I was two minutes late in calling MARVIN (which is the unemployment call in number for our great white north state), so I called first thing this morning at 7am. That really sucks because I really needed money deposited in that account ASAP. My cut off time for calling in was 6pm, but I got distracted making dinner and called at 6:02. I was shut down. That means I will get paid on Monday instead of Friday, hopefully the bank will count when a check is deposited instead when it is cleared when depositing funds into an overdrawn account.
I woke up this  morning in a good mood despite the fact that my little man woke up in the middle of the night from having a bad dream, because he wanted to watch, "Dora." I told him that he was just having a dream, and that if he wanted to in the morning that he could watch Dora the Explorer. I rarely venture from the Disney Channel, so a change over to watch Nickelodeon Cartoons is quite an event.  I just really like the programming on the Disney Channel, except they have a new show, The Pirates of something something. It's suppose to be a take on Peter Pan and Captain Hook, I think the problem with this show is that it is made for  a little guy that is a little bit older and bigger than mine.   The plot lines circle around Captain Hook being generally surely about things and stealing things, and not understanding when the kids - Peter Pan's friends I assume- do something nice for him.  I don't know. It's really not my favorite.  Today, I switched to one of the local PBS channels to try out their programming. They had Curious George and The Cat in the Hat.  I don't understand how either of these programs are educational either. Well, maybe the Cat in the Hat helps children to think logically? However, I hardly see any good out of the Curious George cartoon. 
When I was picking up from the daddy/little man play date in our house yesterday, my mind started to go in awkward places. I started to think about how I stopped going to story time twice a week, and now only go once a week. I stopped the Tuesday classes because my little man has a really hard time sitting still, and I think that it is really disruptive to the small class he was going to on Tuesday. On Friday, his class is much larger- maybe 30 kids, so it is much easier to get around the inch worm activities/exercises he does instead of listening during story time.  Anyways, the last couple times I was in there the lady that teaches the Tuesday class wasn't very friendly with me that she usually is. Maybe she is taking it personally? I hope not. Maybe I should tell her that it's not her fault and that it is a combination of trying to get everything done, and my little man not being able to sit down and be still.  Maybe that would make it better.

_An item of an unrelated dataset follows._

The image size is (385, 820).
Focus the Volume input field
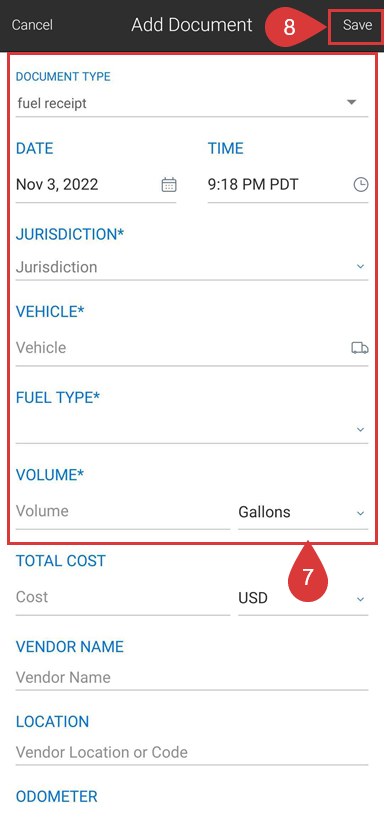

 But a funny thing started happening, I was starting to think if for some reason if the library ladies looked at me and secretly were talking about how I look like I have more serious mental problems than I do. Like a schizo or something. I could almost see the three of them talking behind the desk. 'Have you seen her', one of them asks. ' Everytime I see her I am almost certain I pinpoint what her problem is. I just don't think that she is right in the head,' the other one comments. ' I think that maybe she is just a little anti-social, or just only likes certain people', the last librarian says.

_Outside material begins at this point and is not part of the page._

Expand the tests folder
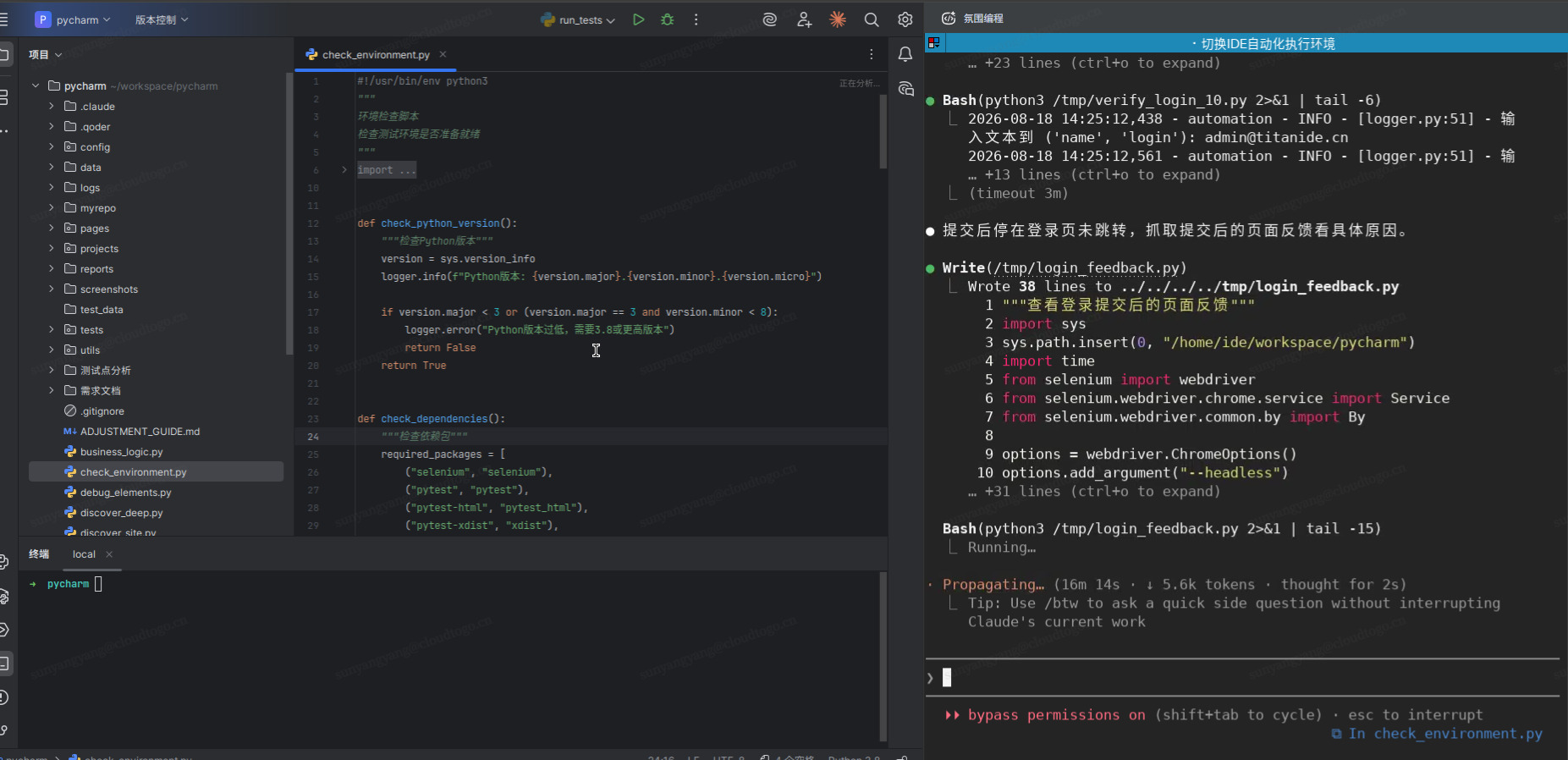Viewport: 1568px width, 760px height. pos(52,330)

Okay, looking back I know that just saying that is narcissistic. This is a huge chance that they probably have never said anything like that, let alone anything at all. However, it really got my mind spinning. Do they really see something wrong with me?  LOL. I just have to relax.  If anything I am just another parent to them.  I guess all that I can do is talk to the Tuesday teacher when I see her next and tell her that I get really frustrated because my little man won't sit still and that it makes me sad because I think that if he could sit still that he could really enjoy her class.  I think maybe that would patch things up, at least with the neuroses in my mind. 
I really noticed and stopped my simple line of thinking from going to the evil plotting librarians onto something else. Oh goodness, the places where my mind goes to sometimes. I am really proud of myself that I was able to withdraw my thinking process away from that before I got trapped into it and have it drag down my mood.
I woke up to the glorious sun shinning. It Thursday, which means that my husband works until 9 pm or later tonight. That really makes for quite a long day!  That means I have to find somethings to fill our 12 hour day so that my son feels fulfilled without seeing his father. I would like to take full advantage of these first days of sun, and go out and do something wonderful.  When it is warm out, I like to take my son downtown behind the store front line and go to a kind of magically walk way that our small city has made around a pond. My little man really enjoys walking on its large arching wooden walkways, and looking at the large metal sculptures reaching out of the water.  When it is really warmer out and all the snow and ice have melted, I want to take him on this fun large wooden fortress playground that the city has built. It is one of the coolest playgrounds I have ever seen. Between the multiple sets of wooden playgrounds, there are large play firetrucks, chimes, swings, tire swings, hiding places. It really has everything that a little imagination would need to start firing away. Since the ducks are just starting to come back, I would like to bring a few slices of bread to feed the ducks.  Last fall around the middle of October, I took him out to feed the ducks, and there was a mass exodus of all fowl life to where we were passing out the bread.  At first my little man was terrified. Encircling him were ducks of all sizes and colors, then the domineering Canadian Geese came through in their posse quacking and snapping. It was so much fun.  That really was a good time.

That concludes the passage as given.